● **How to complete this task**: The answer must be an exact copy of all the data below.

● **Data for this task**:
--------------------

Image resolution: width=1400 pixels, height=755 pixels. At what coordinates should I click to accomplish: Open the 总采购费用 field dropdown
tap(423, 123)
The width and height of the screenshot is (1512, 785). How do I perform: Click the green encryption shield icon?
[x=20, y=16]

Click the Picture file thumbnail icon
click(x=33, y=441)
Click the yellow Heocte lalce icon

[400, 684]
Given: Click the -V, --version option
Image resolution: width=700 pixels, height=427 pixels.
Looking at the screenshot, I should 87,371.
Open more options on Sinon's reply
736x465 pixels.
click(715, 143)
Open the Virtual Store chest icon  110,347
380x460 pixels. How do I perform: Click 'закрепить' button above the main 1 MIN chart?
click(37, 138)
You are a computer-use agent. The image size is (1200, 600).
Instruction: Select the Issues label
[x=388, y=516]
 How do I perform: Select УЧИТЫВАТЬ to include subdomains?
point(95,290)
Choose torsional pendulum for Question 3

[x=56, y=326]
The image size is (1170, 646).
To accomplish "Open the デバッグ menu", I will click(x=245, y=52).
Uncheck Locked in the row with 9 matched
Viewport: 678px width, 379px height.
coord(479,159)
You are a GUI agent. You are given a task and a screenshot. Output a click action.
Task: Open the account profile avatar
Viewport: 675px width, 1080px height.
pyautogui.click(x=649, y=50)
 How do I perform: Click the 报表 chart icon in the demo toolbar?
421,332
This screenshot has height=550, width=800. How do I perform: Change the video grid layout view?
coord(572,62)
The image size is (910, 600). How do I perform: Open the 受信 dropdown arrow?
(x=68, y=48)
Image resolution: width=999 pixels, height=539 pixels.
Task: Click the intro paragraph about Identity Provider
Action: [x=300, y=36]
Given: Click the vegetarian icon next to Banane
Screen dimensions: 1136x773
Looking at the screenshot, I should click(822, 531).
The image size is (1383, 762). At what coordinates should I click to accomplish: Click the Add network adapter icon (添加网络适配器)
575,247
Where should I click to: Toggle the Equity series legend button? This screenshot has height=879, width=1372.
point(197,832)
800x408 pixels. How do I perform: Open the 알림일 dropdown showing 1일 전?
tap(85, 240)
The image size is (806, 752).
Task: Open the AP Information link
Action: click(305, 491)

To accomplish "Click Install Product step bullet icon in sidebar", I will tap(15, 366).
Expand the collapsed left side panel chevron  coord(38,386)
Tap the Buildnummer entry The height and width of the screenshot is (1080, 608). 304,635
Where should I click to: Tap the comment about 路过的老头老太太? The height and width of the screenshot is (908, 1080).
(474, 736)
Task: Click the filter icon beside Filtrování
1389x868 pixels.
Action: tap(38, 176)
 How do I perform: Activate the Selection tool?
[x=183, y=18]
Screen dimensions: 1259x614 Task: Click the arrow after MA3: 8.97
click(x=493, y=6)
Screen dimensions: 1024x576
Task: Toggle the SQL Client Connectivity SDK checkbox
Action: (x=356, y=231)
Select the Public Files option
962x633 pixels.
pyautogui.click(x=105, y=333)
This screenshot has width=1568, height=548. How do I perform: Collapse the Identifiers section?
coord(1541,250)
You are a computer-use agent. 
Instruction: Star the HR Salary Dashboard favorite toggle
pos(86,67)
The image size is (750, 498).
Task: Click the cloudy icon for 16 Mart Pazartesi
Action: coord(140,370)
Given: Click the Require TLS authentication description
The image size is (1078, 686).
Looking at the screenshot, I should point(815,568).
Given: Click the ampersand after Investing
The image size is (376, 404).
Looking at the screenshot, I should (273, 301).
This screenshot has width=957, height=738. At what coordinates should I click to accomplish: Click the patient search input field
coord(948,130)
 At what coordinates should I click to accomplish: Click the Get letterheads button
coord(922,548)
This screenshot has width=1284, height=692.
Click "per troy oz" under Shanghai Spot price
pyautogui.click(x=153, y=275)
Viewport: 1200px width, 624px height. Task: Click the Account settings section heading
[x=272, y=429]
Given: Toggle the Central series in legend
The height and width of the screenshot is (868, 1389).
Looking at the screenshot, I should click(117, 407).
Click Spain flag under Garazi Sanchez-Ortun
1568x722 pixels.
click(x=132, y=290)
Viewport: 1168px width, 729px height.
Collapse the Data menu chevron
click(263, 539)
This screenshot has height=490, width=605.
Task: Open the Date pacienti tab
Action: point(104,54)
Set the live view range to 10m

--------------------

● **Exercise solution**:
Image resolution: width=1400 pixels, height=755 pixels. At what coordinates should I click to accomplish: Open the 总采购费用 field dropdown
tap(423, 123)
The width and height of the screenshot is (1512, 785). How do I perform: Click the green encryption shield icon?
[x=20, y=16]

Click the Picture file thumbnail icon
click(x=33, y=441)
Click the yellow Heocte lalce icon

[400, 684]
Given: Click the -V, --version option
Image resolution: width=700 pixels, height=427 pixels.
Looking at the screenshot, I should 87,371.
Open more options on Sinon's reply
736x465 pixels.
click(715, 143)
Open the Virtual Store chest icon  110,347
380x460 pixels. How do I perform: Click 'закрепить' button above the main 1 MIN chart?
click(37, 138)
You are a computer-use agent. The image size is (1200, 600).
Instruction: Select the Issues label
[x=388, y=516]
 How do I perform: Select УЧИТЫВАТЬ to include subdomains?
point(95,290)
Choose torsional pendulum for Question 3

[x=56, y=326]
The image size is (1170, 646).
To accomplish "Open the デバッグ menu", I will click(x=245, y=52).
Uncheck Locked in the row with 9 matched
Viewport: 678px width, 379px height.
coord(479,159)
You are a GUI agent. You are given a task and a screenshot. Output a click action.
Task: Open the account profile avatar
Viewport: 675px width, 1080px height.
pyautogui.click(x=649, y=50)
 How do I perform: Click the 报表 chart icon in the demo toolbar?
421,332
This screenshot has height=550, width=800. How do I perform: Change the video grid layout view?
coord(572,62)
The image size is (910, 600). How do I perform: Open the 受信 dropdown arrow?
(x=68, y=48)
Image resolution: width=999 pixels, height=539 pixels.
Task: Click the intro paragraph about Identity Provider
Action: [x=300, y=36]
Given: Click the vegetarian icon next to Banane
Screen dimensions: 1136x773
Looking at the screenshot, I should click(822, 531).
The image size is (1383, 762). At what coordinates should I click to accomplish: Click the Add network adapter icon (添加网络适配器)
575,247
Where should I click to: Toggle the Equity series legend button? This screenshot has height=879, width=1372.
point(197,832)
800x408 pixels. How do I perform: Open the 알림일 dropdown showing 1일 전?
tap(85, 240)
The image size is (806, 752).
Task: Open the AP Information link
Action: click(305, 491)

To accomplish "Click Install Product step bullet icon in sidebar", I will tap(15, 366).
Expand the collapsed left side panel chevron  coord(38,386)
Tap the Buildnummer entry The height and width of the screenshot is (1080, 608). 304,635
Where should I click to: Tap the comment about 路过的老头老太太? The height and width of the screenshot is (908, 1080).
(474, 736)
Task: Click the filter icon beside Filtrování
1389x868 pixels.
Action: tap(38, 176)
 How do I perform: Activate the Selection tool?
[x=183, y=18]
Screen dimensions: 1259x614 Task: Click the arrow after MA3: 8.97
click(x=493, y=6)
Screen dimensions: 1024x576
Task: Toggle the SQL Client Connectivity SDK checkbox
Action: (x=356, y=231)
Select the Public Files option
962x633 pixels.
pyautogui.click(x=105, y=333)
This screenshot has width=1568, height=548. How do I perform: Collapse the Identifiers section?
coord(1541,250)
You are a computer-use agent. 
Instruction: Star the HR Salary Dashboard favorite toggle
pos(86,67)
The image size is (750, 498).
Task: Click the cloudy icon for 16 Mart Pazartesi
Action: coord(140,370)
Given: Click the Require TLS authentication description
The image size is (1078, 686).
Looking at the screenshot, I should point(815,568).
Given: Click the ampersand after Investing
The image size is (376, 404).
Looking at the screenshot, I should (273, 301).
This screenshot has width=957, height=738. At what coordinates should I click to accomplish: Click the patient search input field
coord(948,130)
 At what coordinates should I click to accomplish: Click the Get letterheads button
coord(922,548)
This screenshot has width=1284, height=692.
Click "per troy oz" under Shanghai Spot price
pyautogui.click(x=153, y=275)
Viewport: 1200px width, 624px height. Task: Click the Account settings section heading
[x=272, y=429]
Given: Toggle the Central series in legend
The height and width of the screenshot is (868, 1389).
Looking at the screenshot, I should click(117, 407).
Click Spain flag under Garazi Sanchez-Ortun
1568x722 pixels.
click(x=132, y=290)
Viewport: 1168px width, 729px height.
Collapse the Data menu chevron
click(263, 539)
This screenshot has height=490, width=605.
Task: Open the Date pacienti tab
Action: point(104,54)
Set the live view range to 10m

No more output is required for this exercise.